• _Your assignment_
Note the line containing "Instruction: Click the open"; from it through the last line below, give only those lines again, exactly, both ends included, skipping pictures.

Records Start Marker

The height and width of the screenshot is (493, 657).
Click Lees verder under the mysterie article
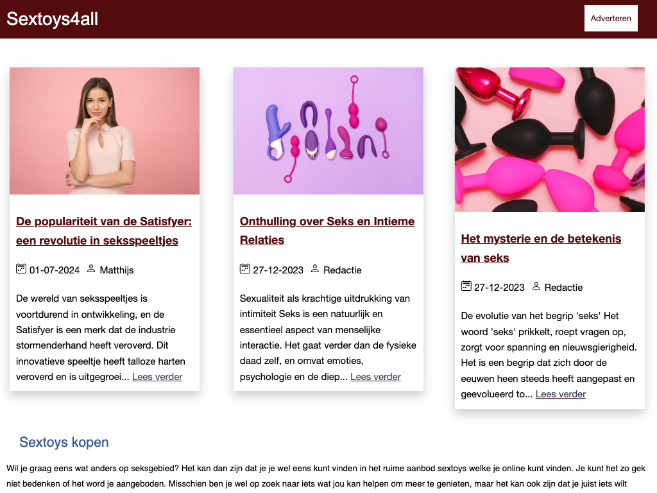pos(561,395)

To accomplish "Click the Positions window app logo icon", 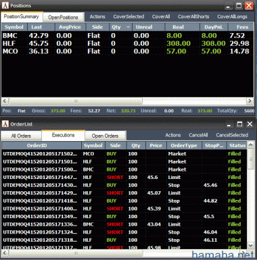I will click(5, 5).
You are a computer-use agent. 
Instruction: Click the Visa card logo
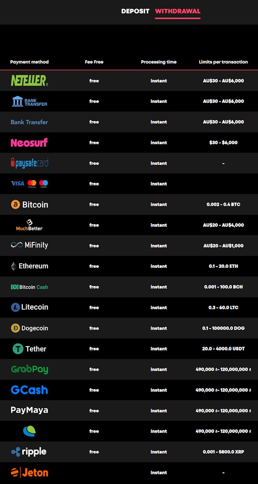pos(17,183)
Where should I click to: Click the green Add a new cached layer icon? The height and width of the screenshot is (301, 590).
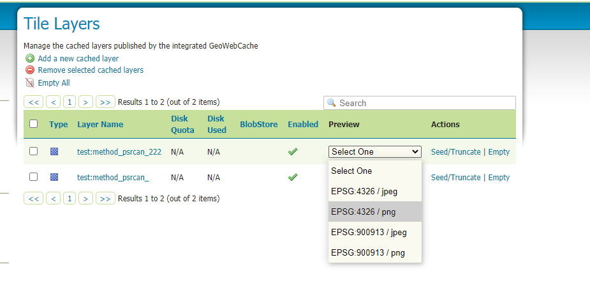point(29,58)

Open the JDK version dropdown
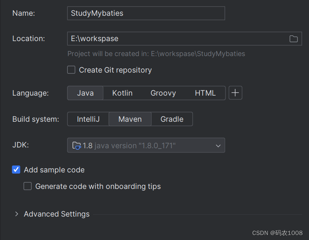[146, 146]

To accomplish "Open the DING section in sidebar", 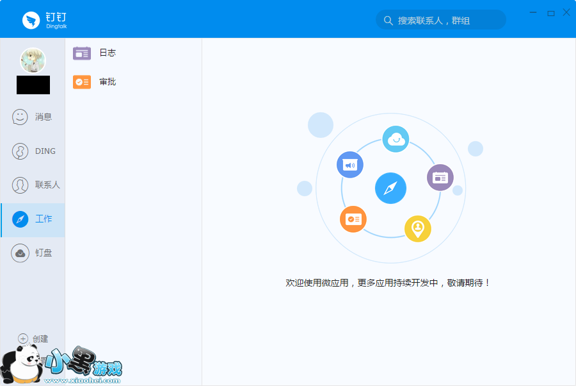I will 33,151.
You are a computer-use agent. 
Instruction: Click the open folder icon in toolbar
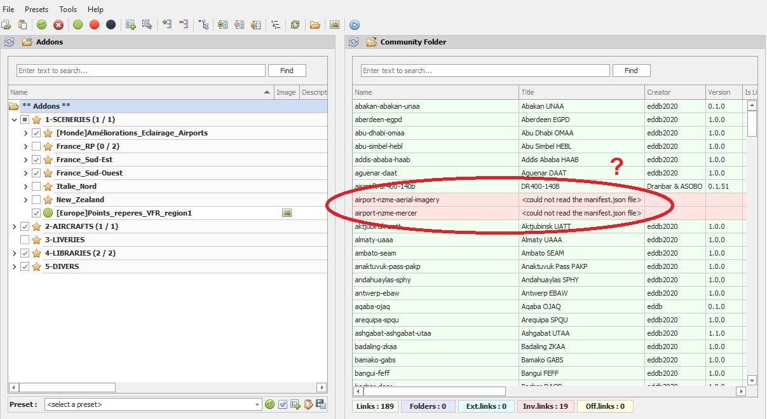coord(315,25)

Records End Marker

• _Solved problem_
Instruction: Click the open folder icon in toolbar
coord(315,25)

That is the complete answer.